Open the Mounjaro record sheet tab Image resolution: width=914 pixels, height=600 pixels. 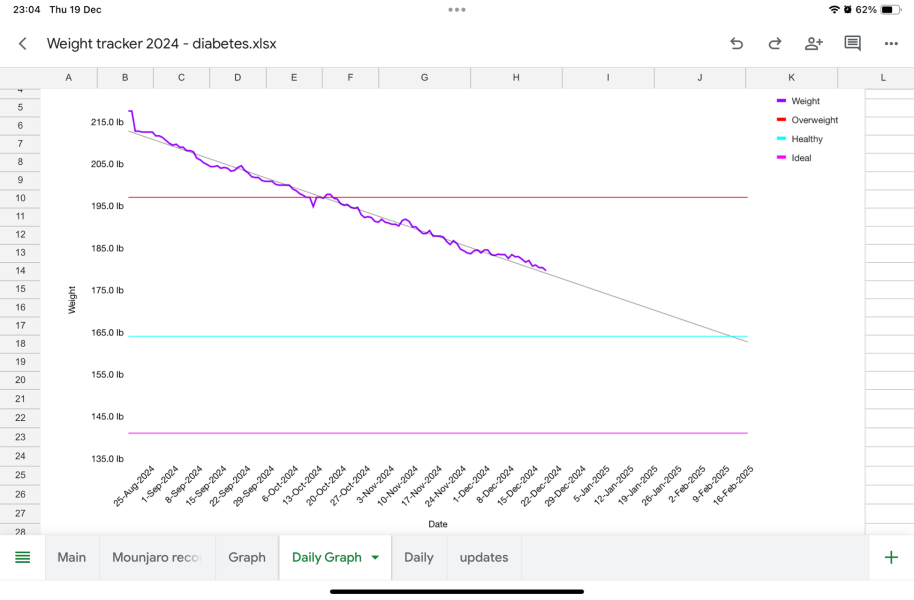(157, 557)
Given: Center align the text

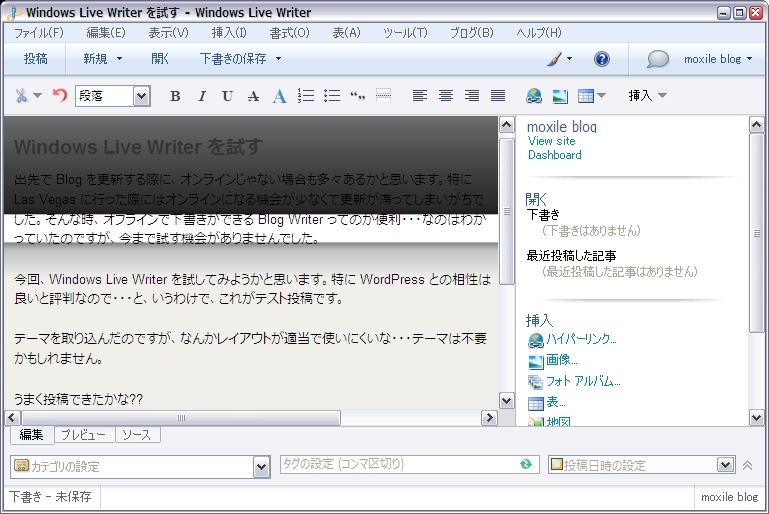Looking at the screenshot, I should point(445,96).
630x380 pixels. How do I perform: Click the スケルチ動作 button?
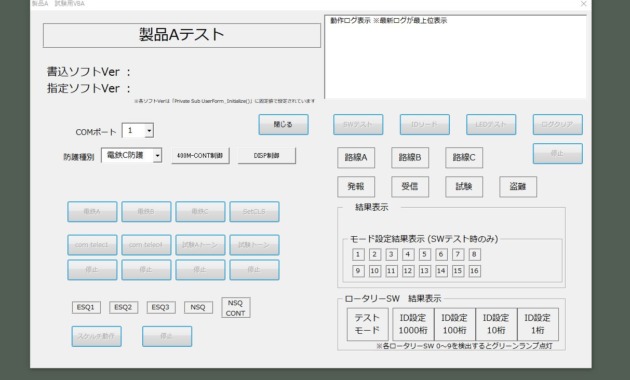point(96,336)
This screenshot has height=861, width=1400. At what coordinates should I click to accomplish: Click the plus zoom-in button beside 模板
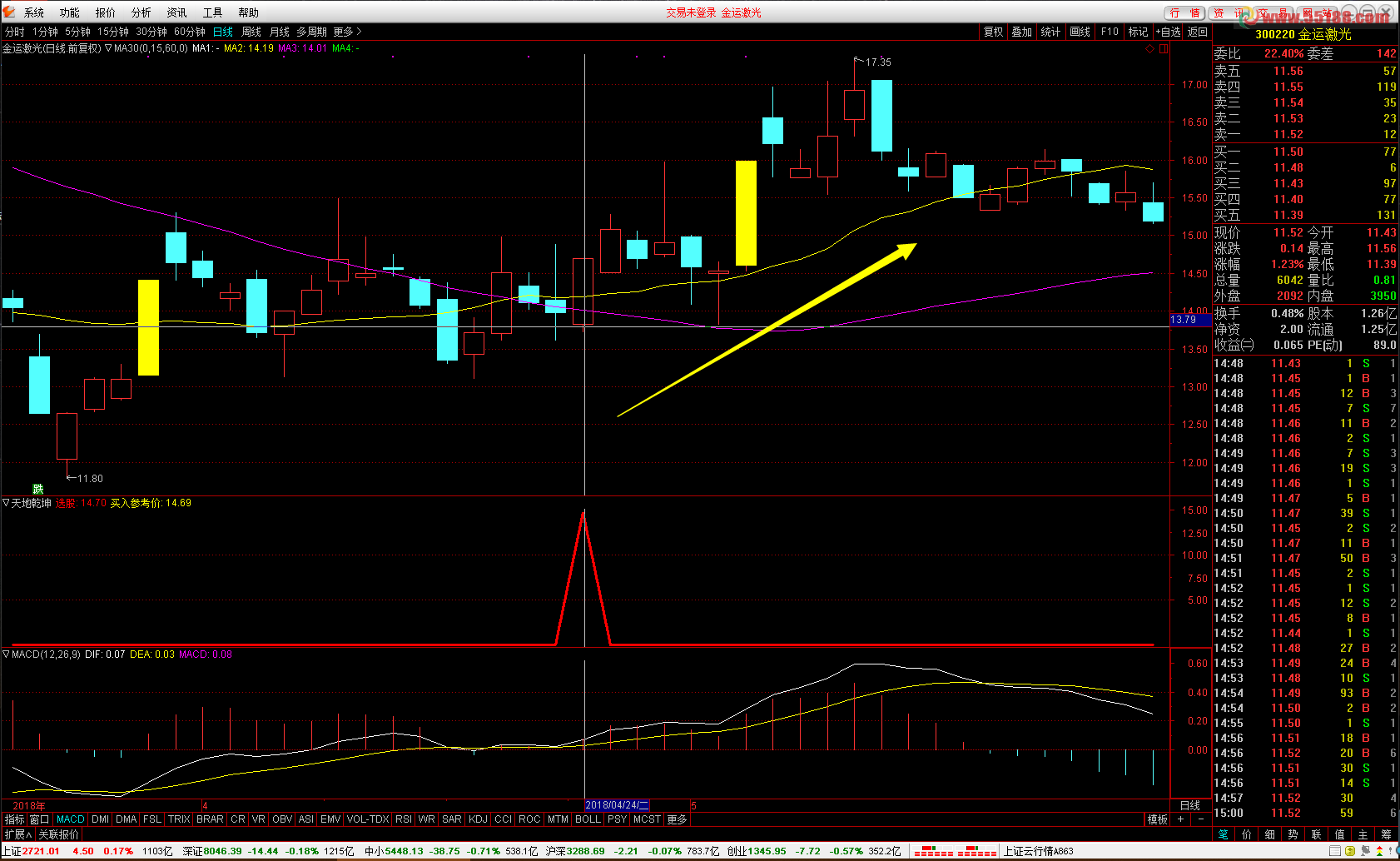tap(1180, 819)
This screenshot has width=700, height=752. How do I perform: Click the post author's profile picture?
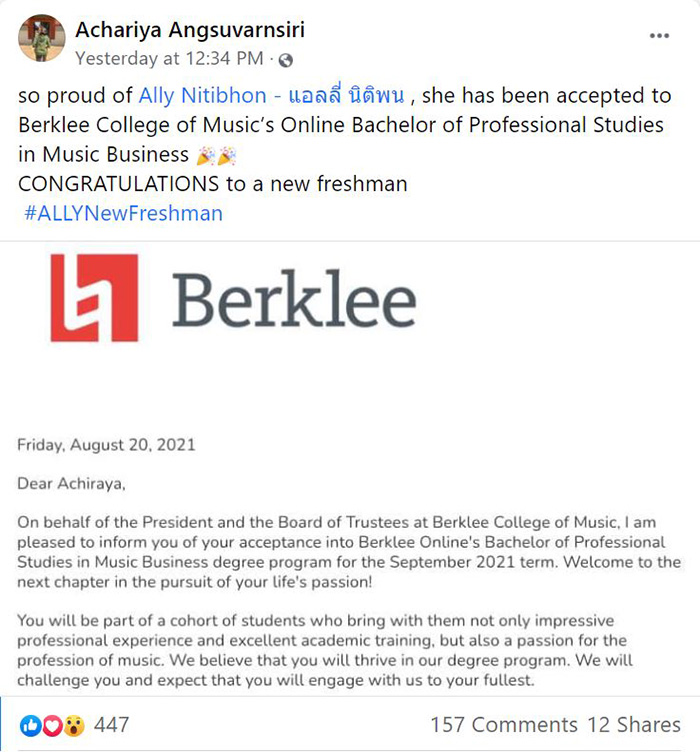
##########
- _Work to complete_:
Could you copy out the rows verbatim, from the line with "630x380 pixels. How" up to and including the last of the rows, leaving out the pictures?

- _Written reply_:
630x380 pixels. How do I perform: Click the スケルチ動作 button?
point(96,336)
This screenshot has height=861, width=1400. At what coordinates should I click to accomplish: Click the plus zoom-in button beside 模板
tap(1180, 819)
This screenshot has width=700, height=752. How do I perform: Click the post author's profile picture?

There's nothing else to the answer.